In the wake of the 2020 crisis, organizations have had to alter their approach to supply chain management, enhancing production and material availability capacity in a variety of ways, such as:
  • Diversifying sourcing options - including dual sourcing and finding new suppliers.
  • Smart design - modifying designs to reduce component count.
  • Streamlining supply chains to decrease lead time cycles.
  • Using express shipping to cut down transportation time.
Companies are also working to expand the pool of available materials, by improving the repair cycle, salvaging more used parts, and enhancing supplier risk management.

Globalization – a thing of the past?
While globalization was once encouraged, it now seems we're heading in the opposite direction.
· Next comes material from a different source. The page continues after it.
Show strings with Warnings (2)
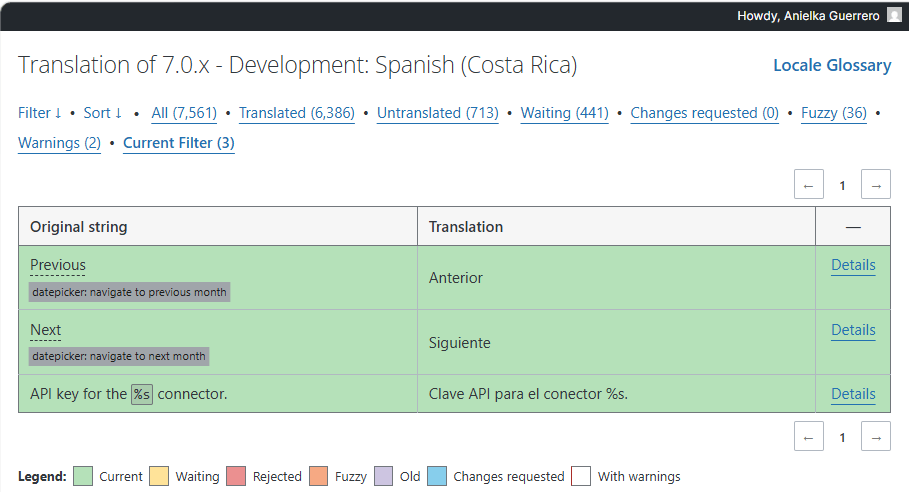59,143
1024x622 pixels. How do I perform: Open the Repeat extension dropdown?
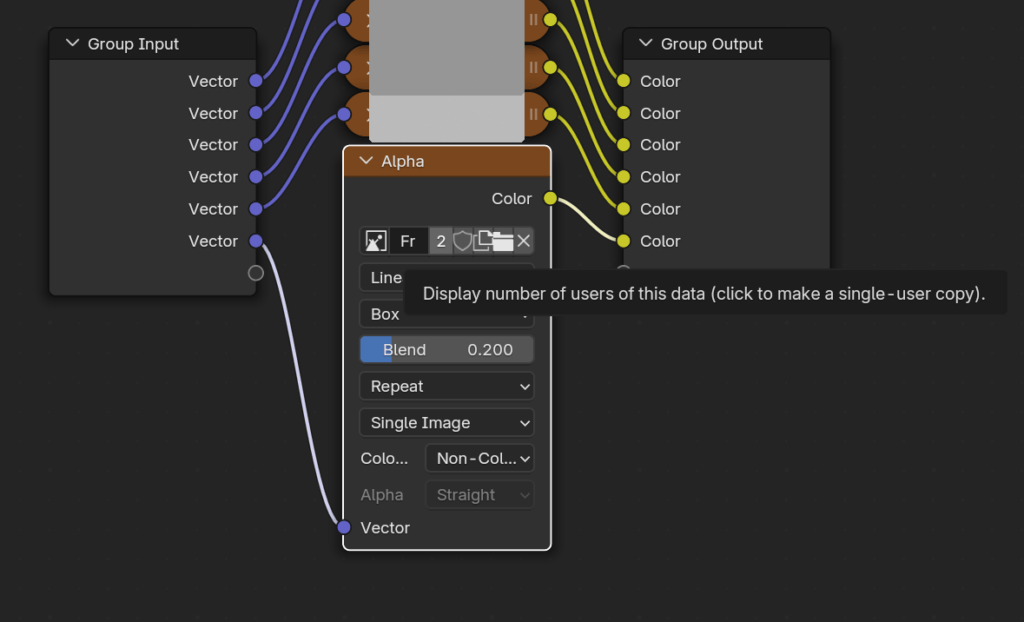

As the U.S. and China lock horns, the American congress has allocated $53 billion to move manufacturing from the far east to the USA, and several European nations are also planning to establish local fabs.
The semiconductor industry used to thrive on a complex global supply chain, with each region contributing based on its strengths. The U.S. is known for its superior core IP and chip design, while East Asia leads in wafer fabrication, supported by substantial capital investment and government incentives, and China dominates in assembly.
Not only did this model work well, but it also saved a lot of money. But it clearly suffers from its vulnerabilities as it relies on free trade which can be compromised by geopolitical tensions, mother nature, and the current global virus. Semiconductors have become a critical resource, so having 80% of their supply concentrated in a single region probably should have never made sense in the first place and doesn’t make sense now. The only realistic solution is geographic diversification, and we are definitely seeing localization trends which will impact cost but also create plenty of local opportunities.
Some optimism to end with:
Given the ubiquity of digital devices in our everyday lives, the need for semiconductors hasn’t shown any signs of stopping, thanks to the growth of cloud computing, cryptocurrency mining, 5G, and AI. Consequently, the long-term growth projection for the industry remains promising. Cutting-edge technologies in fields such as cloud computing, big data, AI, crypto mining, 5G, mobile, medical devices, and electric vehicles demand ever-increasing computing capabilities, further propelling leading industries and the microelectronics sector. It's anticipated that by 2030, electronics will account for 45% of the manufacturing cost of autonomous vehicles.